Assigned task
For every record that follows, write out the text exactly and omit the picture, if one is present.

Data extract

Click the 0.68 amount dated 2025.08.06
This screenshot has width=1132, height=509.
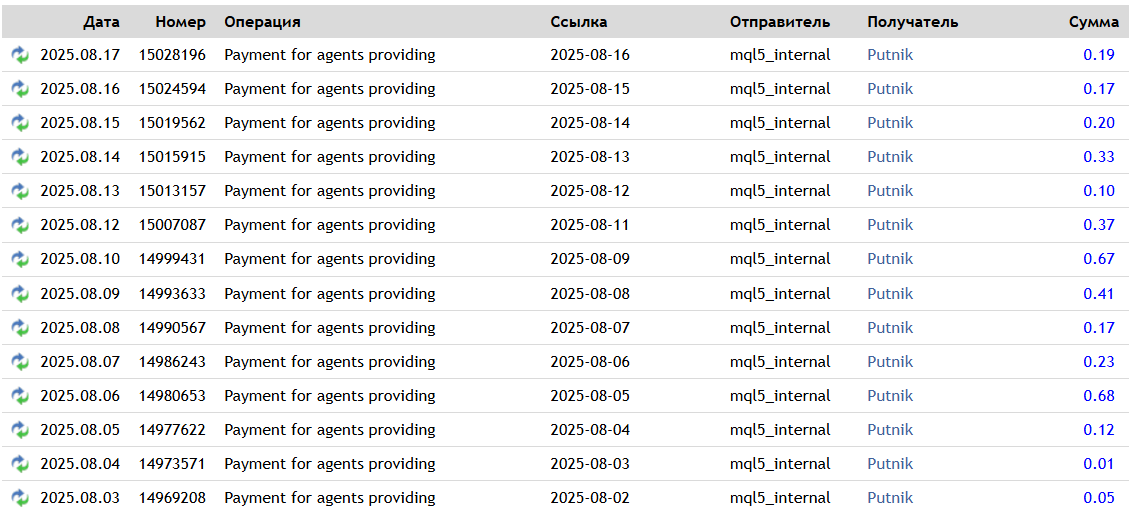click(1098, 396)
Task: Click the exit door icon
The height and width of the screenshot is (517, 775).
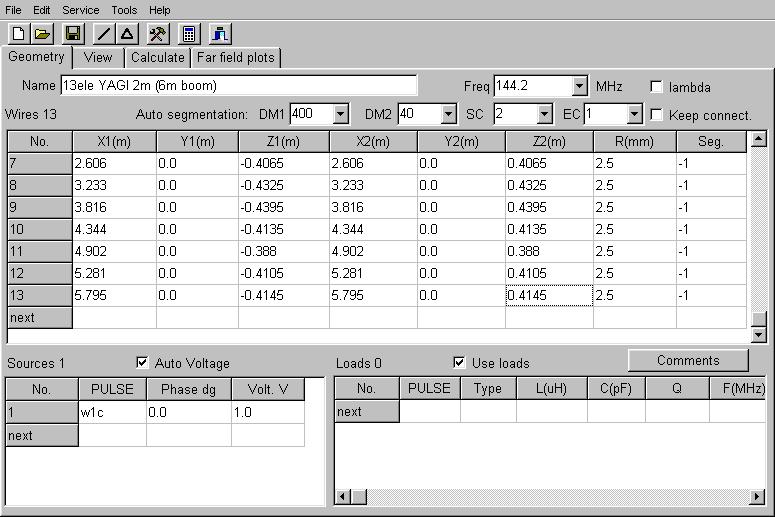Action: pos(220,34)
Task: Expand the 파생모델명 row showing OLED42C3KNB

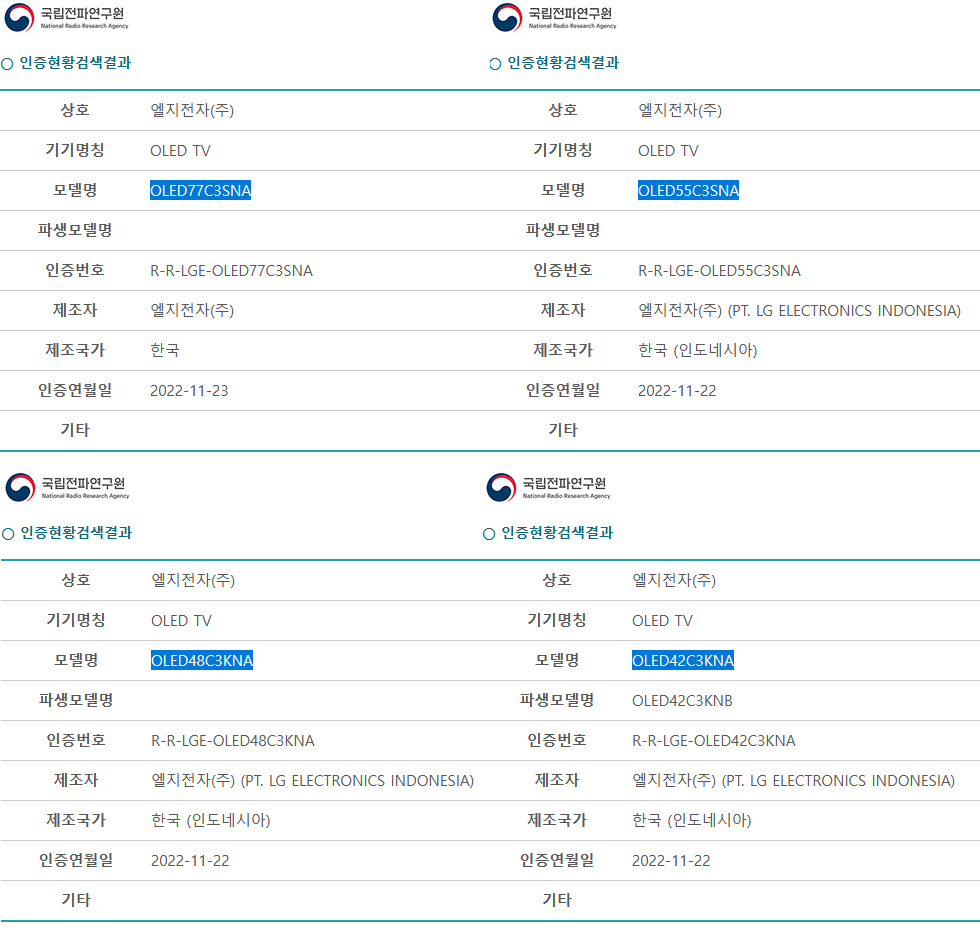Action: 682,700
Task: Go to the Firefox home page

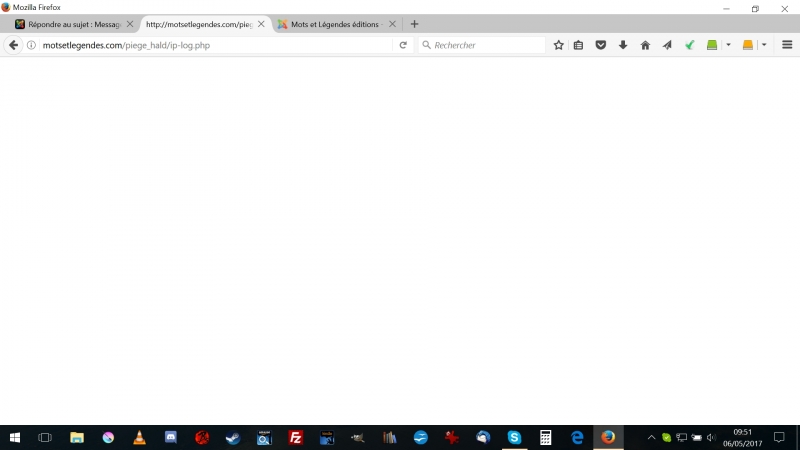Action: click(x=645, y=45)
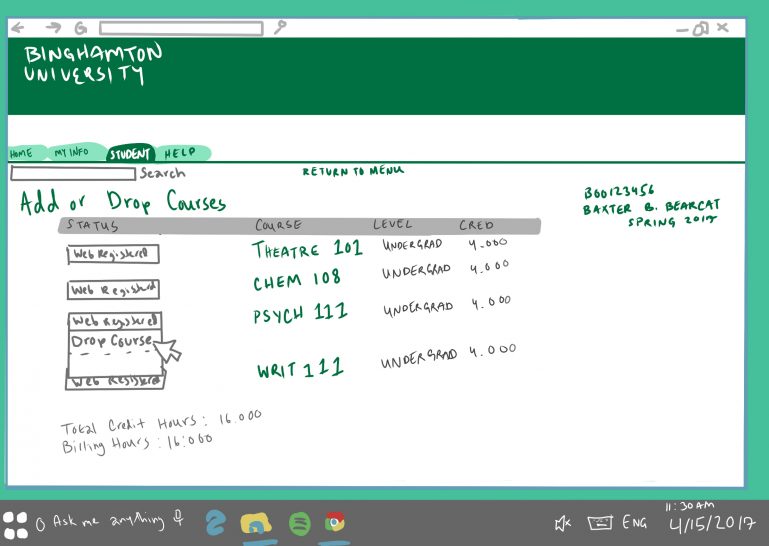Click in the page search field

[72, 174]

Response
Click the 0.68 amount dated 2025.08.06
This screenshot has width=1132, height=509.
click(1098, 396)
Task: Click the exit door icon
The height and width of the screenshot is (517, 775).
Action: pos(220,34)
Task: Expand the 파생모델명 row showing OLED42C3KNB

Action: 682,700
Task: Go to the Firefox home page

Action: click(x=645, y=45)
Click in the page search field

[72, 174]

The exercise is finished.